Wang Yulin, Yue Yang, Lu Rui, Han Yizeng, Song Shiji, Huang Gao
IEEE Trans Pattern Anal Mach Intell. 2024 Dec;46(12):8036-8055. doi: 10.1109/TPAMI.2024.3401036. Epub 2024 Nov 6.
The superior performance of modern computer vision backbones (e.g., vision Transformers learned on ImageNet-1 K/22 K) usually comes with a costly training procedure. This study contributes to this issue by generalizing the idea of curriculum learning beyond its original formulation, i.e., training models using easier-to-harder data. Specifically, we reformulate the training curriculum as a soft-selection function, which uncovers progressively more difficult patterns within each example during training, instead of performing easier-to-harder sample selection. Our work is inspired by an intriguing observation on the learning dynamics of visual backbones: during the earlier stages of training, the model predominantly learns to recognize some 'easier-to-learn' discriminative patterns in the data. These patterns, when observed through frequency and spatial domains, incorporate lower-frequency components, and the natural image contents without distortion or data augmentation. Motivated by these findings, we propose a curriculum where the model always leverages all the training data at every learning stage, yet the exposure to the 'easier-to-learn' patterns of each example is initiated first, with harder patterns gradually introduced as training progresses. To implement this idea in a computationally efficient way, we introduce a cropping operation in the Fourier spectrum of the inputs, enabling the model to learn from only the lower-frequency components. Then we show that exposing the contents of natural images can be readily achieved by modulating the intensity of data augmentation. Finally, we integrate these two aspects and design curriculum learning schedules by proposing tailored searching algorithms. Moreover, we present useful techniques for deploying our approach efficiently in challenging practical scenarios, such as large-scale parallel training, and limited input/output or data pre-processing speed. The resulting method, EfficientTrain++, is simple, general, yet surprisingly effective. As an off-the-shelf approach, it reduces the training time of various popular models (e.g., ResNet, ConvNeXt, DeiT, PVT, Swin, CSWin, and CAFormer) by [Formula: see text] on ImageNet-1 K/22 K without sacrificing accuracy. It also demonstrates efficacy in self-supervised learning (e.g., MAE).

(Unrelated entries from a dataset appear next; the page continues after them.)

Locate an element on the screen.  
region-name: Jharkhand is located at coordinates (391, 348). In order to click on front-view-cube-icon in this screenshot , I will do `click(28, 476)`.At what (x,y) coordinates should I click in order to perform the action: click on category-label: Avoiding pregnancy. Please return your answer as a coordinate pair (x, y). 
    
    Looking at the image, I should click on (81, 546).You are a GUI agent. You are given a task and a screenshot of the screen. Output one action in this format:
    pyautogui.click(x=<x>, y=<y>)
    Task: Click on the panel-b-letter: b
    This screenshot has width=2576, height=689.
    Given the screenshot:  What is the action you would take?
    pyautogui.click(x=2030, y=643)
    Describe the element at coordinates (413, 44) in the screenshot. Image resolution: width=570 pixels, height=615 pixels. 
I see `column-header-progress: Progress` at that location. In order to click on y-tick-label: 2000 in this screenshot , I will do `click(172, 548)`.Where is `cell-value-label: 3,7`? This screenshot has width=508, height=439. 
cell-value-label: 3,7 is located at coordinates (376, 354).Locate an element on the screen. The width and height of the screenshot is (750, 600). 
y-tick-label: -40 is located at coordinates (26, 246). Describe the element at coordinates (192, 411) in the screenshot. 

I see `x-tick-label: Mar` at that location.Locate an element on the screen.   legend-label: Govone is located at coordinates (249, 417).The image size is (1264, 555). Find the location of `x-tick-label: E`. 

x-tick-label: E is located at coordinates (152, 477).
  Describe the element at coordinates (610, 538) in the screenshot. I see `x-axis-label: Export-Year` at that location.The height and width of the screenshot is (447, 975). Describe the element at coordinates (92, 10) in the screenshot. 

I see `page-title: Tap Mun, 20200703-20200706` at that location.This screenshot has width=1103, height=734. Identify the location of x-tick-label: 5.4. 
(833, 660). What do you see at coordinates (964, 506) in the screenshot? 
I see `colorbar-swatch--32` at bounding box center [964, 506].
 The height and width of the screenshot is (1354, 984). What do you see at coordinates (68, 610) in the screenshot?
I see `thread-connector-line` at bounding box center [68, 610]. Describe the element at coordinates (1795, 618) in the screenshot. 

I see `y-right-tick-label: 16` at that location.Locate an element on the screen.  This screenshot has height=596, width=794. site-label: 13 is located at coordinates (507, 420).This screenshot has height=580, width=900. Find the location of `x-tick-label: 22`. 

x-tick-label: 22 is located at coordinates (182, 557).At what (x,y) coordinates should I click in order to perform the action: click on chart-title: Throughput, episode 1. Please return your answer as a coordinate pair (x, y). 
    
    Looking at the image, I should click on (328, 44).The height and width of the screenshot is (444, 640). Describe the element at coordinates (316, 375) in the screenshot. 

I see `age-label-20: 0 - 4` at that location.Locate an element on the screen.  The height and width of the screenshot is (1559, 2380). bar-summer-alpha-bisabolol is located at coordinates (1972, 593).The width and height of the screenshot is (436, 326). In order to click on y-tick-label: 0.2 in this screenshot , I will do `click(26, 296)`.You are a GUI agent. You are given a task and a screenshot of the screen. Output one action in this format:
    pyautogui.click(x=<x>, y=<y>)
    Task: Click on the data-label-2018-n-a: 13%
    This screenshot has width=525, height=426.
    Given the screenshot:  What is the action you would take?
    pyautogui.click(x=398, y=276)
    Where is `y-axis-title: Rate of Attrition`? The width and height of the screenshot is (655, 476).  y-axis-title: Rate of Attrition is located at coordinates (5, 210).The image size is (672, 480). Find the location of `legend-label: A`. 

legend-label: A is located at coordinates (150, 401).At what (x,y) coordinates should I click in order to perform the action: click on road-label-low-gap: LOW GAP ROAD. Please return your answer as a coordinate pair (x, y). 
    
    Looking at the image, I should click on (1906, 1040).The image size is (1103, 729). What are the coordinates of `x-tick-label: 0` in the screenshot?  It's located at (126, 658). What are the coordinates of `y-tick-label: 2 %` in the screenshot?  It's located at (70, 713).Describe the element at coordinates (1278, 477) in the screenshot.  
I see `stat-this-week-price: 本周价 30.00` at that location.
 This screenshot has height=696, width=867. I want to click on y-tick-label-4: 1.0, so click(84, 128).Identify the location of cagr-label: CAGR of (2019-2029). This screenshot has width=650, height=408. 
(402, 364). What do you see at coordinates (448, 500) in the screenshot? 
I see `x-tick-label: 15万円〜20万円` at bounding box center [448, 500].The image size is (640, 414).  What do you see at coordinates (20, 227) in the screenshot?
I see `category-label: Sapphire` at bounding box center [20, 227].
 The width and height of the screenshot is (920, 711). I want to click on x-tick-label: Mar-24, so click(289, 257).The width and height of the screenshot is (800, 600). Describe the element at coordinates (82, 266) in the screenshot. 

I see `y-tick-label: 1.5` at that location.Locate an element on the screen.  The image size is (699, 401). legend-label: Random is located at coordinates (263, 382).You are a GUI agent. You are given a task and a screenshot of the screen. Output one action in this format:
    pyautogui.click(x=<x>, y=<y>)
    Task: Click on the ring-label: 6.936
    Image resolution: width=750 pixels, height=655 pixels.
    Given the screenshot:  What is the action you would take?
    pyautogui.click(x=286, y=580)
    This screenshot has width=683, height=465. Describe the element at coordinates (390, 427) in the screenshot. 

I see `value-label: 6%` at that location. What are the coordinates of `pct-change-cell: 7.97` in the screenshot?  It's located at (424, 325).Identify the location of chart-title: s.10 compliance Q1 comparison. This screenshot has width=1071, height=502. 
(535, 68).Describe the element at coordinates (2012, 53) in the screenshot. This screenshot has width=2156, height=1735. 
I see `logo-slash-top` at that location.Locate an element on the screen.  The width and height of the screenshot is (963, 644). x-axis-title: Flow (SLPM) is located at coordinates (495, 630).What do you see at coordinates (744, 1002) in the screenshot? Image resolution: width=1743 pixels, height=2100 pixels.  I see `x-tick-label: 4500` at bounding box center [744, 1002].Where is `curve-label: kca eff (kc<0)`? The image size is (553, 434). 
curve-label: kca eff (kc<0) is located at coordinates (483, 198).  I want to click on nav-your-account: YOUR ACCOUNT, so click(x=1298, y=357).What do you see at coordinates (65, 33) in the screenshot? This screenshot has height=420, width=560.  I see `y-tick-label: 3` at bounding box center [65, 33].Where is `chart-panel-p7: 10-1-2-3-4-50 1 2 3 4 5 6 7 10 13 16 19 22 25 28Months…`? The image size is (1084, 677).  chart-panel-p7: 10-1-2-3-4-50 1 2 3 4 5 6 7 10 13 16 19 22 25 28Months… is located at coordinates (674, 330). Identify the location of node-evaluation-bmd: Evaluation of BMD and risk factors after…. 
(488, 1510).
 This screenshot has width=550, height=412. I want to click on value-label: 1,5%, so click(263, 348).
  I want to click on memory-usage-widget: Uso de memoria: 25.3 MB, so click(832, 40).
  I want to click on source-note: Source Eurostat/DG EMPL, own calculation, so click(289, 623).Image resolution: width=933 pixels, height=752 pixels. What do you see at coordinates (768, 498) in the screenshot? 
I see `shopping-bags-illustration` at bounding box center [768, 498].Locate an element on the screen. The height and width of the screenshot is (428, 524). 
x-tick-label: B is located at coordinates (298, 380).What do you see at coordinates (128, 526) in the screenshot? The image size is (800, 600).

现代计算机视觉主干网络(例如,在ImageNet-1K/22K上学习的视觉Transformer)的卓越性能通常伴随着昂贵的训练过程。本研究通过将课程学习的概念扩展到其原始形式之外,即使用从易到难的数据训练模型,来解决这个问题。具体来说,我们将训练课程重新表述为一个软选择函数,该函数在训练过程中逐步揭示每个示例中更难的模式,而不是进行从易到难的样本选择。我们的工作受到了关于视觉主干网络学习动态的一个有趣观察的启发:在训练的早期阶段,模型主要学习识别数据中一些“更容易学习”的判别模式。从频率和空间域观察这些模式时,它们包含低频分量以及无失真或数据增强的自然图像内容。受这些发现的启发,我们提出了一种课程,其中模型在每个学习阶段始终利用所有训练数据,但首先开始接触每个示例的“更容易学习”模式,随着训练的进行逐渐引入更难的模式。为了以计算高效的方式实现这个想法,我们在输入的傅里叶频谱中引入了裁剪操作,使模型能够仅从低频分量中学习。然后我们表明,通过调制数据增强的强度可以很容易地实现自然图像内容的曝光。最后,我们将这两个方面整合起来,并通过提出量身定制的搜索算法来设计课程学习时间表。此外,我们还提出了一些有用的技术,以便在具有挑战性的实际场景中有效地部署我们的方法,例如大规模并行训练以及有限的输入/输出或数据预处理速度。由此产生的方法EfficientTrain++简单、通用,但效果惊人。作为一种现成的方法,它在不牺牲准确性的情况下,将各种流行模型(例如ResNet、ConvNeXt、DeiT、PVT、Swin、CSWin和CAFormer)在ImageNet-1K/22K上的训练时间减少了[公式:见原文]。它在自监督学习(例如MAE)中也证明了有效性。